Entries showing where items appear
· · · · ·

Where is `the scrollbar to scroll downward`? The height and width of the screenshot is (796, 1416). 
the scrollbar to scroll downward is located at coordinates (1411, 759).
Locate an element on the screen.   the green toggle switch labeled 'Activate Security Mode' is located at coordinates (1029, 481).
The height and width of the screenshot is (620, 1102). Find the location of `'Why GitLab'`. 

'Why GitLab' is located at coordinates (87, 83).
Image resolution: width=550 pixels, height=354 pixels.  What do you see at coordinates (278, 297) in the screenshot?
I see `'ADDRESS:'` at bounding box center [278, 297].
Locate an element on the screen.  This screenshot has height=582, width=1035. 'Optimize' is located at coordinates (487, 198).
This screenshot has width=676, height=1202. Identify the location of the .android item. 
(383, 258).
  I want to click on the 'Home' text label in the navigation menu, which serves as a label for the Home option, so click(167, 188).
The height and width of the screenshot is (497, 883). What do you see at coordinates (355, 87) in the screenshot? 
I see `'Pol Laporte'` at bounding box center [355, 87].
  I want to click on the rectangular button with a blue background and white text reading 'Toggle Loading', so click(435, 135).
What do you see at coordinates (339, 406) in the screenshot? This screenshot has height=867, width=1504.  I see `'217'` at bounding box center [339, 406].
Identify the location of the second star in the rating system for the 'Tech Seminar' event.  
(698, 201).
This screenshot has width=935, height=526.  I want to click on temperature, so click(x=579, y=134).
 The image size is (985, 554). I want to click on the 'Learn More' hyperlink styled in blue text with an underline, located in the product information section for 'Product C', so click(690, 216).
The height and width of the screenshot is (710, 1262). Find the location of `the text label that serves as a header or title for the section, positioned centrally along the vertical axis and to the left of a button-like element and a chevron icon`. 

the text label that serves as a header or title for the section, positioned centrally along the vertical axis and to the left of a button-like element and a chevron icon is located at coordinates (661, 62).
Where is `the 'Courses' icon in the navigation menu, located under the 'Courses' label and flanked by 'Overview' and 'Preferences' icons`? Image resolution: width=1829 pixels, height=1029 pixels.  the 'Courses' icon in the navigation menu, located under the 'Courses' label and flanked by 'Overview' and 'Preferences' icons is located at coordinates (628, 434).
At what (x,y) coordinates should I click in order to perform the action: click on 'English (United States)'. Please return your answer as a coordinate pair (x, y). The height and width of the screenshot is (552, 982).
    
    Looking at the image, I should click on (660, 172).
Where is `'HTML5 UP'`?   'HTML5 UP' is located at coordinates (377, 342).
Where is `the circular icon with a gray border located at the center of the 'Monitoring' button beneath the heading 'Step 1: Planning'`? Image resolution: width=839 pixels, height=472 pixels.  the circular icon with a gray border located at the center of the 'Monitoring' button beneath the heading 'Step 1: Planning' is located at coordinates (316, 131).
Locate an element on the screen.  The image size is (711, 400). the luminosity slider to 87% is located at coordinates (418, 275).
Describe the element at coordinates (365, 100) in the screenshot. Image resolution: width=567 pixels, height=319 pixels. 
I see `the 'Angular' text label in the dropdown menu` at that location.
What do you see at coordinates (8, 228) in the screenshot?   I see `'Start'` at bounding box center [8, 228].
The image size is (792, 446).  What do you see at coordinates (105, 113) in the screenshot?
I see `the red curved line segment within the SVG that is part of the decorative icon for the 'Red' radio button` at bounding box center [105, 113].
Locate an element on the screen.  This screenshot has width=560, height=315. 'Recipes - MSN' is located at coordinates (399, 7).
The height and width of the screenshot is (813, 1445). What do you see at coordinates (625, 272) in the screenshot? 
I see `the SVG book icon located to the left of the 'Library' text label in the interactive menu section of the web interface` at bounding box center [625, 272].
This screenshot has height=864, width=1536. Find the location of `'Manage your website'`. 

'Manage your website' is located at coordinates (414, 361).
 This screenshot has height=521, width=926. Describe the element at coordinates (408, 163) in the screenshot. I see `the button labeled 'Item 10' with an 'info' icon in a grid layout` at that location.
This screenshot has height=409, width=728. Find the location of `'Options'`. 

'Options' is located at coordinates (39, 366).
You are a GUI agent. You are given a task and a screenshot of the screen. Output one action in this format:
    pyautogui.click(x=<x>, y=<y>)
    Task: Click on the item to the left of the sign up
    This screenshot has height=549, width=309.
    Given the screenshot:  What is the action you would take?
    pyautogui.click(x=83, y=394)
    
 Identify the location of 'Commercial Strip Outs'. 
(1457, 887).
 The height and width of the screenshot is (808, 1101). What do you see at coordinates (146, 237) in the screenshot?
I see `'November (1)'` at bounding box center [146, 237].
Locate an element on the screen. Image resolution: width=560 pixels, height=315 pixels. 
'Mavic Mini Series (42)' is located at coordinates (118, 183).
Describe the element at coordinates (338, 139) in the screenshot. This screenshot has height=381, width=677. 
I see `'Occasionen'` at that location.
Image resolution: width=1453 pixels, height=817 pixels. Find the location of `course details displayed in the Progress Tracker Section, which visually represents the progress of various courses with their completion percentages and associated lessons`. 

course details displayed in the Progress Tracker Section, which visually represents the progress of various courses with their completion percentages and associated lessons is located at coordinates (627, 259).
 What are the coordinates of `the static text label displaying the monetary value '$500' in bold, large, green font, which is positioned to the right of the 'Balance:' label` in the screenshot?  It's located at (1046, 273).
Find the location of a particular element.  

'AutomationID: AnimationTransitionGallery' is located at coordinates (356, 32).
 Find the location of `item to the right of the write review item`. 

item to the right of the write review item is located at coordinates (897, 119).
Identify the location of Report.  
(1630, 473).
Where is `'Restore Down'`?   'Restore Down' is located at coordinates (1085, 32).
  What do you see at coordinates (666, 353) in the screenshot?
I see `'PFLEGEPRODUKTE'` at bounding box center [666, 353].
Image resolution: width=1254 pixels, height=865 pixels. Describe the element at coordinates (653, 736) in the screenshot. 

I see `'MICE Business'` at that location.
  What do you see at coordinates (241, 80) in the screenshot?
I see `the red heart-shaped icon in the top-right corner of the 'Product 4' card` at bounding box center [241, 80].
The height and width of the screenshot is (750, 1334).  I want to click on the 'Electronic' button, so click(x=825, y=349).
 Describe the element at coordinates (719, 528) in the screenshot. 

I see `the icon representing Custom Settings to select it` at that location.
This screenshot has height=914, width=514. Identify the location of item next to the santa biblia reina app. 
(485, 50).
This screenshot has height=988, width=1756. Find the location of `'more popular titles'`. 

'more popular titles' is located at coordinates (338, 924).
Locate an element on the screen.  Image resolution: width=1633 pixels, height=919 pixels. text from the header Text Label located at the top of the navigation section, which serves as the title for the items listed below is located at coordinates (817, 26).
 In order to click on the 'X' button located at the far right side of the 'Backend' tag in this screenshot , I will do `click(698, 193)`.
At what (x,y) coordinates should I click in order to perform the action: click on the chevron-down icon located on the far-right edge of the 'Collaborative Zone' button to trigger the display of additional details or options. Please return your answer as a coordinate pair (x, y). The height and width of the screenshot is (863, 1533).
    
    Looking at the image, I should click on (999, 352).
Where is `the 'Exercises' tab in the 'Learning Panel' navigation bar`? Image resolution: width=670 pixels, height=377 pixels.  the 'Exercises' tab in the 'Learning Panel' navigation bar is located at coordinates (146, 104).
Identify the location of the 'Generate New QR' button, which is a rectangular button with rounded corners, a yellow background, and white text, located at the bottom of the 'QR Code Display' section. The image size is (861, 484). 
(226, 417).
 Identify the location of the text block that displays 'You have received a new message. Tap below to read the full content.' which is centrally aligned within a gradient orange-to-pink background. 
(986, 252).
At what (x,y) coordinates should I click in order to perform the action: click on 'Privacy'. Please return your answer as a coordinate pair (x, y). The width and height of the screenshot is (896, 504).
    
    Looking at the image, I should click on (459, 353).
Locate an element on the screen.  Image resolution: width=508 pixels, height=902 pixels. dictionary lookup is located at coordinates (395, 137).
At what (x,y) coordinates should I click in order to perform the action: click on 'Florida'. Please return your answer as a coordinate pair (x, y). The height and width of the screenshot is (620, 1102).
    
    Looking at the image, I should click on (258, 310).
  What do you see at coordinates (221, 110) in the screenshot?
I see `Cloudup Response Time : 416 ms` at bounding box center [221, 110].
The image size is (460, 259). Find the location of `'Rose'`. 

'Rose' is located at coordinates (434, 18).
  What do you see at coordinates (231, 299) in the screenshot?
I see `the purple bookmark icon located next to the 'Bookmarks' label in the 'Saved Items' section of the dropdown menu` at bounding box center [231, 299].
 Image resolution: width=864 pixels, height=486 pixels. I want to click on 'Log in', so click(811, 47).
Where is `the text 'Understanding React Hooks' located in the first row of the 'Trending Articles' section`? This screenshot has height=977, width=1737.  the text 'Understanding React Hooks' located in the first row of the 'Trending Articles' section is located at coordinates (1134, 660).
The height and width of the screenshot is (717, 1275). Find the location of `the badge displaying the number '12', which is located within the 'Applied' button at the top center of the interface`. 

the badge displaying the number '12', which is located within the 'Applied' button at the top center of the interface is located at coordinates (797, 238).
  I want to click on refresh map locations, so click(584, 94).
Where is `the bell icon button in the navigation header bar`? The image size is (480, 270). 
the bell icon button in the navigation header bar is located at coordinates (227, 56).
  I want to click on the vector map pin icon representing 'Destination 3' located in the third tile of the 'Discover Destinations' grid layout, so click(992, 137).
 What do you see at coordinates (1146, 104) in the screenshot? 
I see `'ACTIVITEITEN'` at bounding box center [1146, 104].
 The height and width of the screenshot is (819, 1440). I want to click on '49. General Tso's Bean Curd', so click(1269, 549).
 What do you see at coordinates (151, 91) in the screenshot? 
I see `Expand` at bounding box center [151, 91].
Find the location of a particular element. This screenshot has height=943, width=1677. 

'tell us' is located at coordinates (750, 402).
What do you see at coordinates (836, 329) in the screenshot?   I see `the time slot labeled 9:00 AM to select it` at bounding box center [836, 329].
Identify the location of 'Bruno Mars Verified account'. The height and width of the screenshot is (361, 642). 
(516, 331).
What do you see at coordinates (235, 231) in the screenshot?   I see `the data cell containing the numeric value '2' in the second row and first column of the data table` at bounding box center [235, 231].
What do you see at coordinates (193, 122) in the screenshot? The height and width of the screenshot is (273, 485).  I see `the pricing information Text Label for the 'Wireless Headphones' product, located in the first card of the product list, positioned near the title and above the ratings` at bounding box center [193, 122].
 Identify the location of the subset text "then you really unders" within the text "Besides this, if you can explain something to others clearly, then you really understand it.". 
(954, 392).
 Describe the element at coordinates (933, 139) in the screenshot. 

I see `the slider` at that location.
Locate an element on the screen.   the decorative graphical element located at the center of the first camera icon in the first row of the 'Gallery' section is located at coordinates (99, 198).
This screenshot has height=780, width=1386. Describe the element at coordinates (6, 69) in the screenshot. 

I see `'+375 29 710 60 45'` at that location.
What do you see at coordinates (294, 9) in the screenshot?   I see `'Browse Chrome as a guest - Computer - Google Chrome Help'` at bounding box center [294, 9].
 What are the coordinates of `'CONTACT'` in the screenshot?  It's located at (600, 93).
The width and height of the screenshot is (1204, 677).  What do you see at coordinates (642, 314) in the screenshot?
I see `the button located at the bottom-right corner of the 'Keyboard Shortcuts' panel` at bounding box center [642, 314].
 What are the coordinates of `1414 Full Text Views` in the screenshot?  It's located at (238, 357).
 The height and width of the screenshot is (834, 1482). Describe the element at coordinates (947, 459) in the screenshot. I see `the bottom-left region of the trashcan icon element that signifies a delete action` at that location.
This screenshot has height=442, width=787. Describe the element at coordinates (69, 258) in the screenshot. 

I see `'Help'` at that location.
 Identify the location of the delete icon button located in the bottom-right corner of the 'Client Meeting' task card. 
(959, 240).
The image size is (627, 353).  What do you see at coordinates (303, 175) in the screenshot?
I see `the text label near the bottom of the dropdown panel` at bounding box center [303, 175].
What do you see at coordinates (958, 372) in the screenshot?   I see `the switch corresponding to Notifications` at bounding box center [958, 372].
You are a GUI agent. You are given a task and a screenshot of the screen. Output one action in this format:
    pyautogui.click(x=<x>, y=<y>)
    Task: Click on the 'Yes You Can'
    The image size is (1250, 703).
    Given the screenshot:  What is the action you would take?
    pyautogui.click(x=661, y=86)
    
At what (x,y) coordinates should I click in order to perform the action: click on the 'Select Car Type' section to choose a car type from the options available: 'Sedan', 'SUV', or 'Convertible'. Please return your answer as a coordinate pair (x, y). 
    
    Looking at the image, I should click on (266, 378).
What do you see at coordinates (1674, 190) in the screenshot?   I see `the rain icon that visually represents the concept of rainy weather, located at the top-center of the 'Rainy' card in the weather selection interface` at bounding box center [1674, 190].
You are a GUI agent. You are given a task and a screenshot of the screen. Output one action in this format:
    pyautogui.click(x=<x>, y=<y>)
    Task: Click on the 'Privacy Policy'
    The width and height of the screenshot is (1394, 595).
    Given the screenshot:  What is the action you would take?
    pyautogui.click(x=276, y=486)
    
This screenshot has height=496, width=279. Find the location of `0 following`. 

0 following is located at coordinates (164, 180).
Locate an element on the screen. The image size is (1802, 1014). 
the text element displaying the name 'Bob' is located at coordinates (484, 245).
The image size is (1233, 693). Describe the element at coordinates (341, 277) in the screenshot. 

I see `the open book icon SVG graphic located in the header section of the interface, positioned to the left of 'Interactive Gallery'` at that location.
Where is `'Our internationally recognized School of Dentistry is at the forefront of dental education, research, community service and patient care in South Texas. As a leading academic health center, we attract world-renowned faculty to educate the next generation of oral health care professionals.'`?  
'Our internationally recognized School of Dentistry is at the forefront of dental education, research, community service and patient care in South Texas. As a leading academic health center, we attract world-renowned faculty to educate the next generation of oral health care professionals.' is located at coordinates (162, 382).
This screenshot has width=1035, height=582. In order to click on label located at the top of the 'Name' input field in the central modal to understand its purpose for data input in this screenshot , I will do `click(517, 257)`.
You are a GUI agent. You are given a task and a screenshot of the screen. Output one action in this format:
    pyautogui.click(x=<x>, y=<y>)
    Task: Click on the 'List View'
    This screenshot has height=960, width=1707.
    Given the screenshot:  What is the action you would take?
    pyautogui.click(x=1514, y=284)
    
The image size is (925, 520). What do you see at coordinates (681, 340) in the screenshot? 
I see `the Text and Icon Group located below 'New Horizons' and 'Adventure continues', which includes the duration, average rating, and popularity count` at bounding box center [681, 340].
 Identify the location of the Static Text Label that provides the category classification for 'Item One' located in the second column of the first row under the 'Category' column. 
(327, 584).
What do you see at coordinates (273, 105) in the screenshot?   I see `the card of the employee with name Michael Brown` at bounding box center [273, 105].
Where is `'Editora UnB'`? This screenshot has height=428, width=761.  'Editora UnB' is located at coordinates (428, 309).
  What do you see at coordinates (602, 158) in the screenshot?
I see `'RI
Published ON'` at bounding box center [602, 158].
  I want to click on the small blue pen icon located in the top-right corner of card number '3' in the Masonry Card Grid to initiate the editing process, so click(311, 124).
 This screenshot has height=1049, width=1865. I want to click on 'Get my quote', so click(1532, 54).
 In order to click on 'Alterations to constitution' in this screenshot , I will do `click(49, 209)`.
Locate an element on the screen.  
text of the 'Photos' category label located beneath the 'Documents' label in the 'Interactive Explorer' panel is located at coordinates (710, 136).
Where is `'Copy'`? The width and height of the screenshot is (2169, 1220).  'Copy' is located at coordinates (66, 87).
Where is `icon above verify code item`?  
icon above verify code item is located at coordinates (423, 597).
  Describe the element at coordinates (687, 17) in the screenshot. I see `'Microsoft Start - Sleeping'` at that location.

· · · · ·

Work to do
Return the lines from the one with "The image size is (460, 259)." up to and including the one with "coordinates (1134, 660).", reproducing them without any change.

Exercise output
The image size is (460, 259). Find the location of `'Rose'`. 

'Rose' is located at coordinates (434, 18).
  What do you see at coordinates (231, 299) in the screenshot?
I see `the purple bookmark icon located next to the 'Bookmarks' label in the 'Saved Items' section of the dropdown menu` at bounding box center [231, 299].
 Image resolution: width=864 pixels, height=486 pixels. I want to click on 'Log in', so click(811, 47).
Where is `the text 'Understanding React Hooks' located in the first row of the 'Trending Articles' section`? This screenshot has height=977, width=1737.  the text 'Understanding React Hooks' located in the first row of the 'Trending Articles' section is located at coordinates (1134, 660).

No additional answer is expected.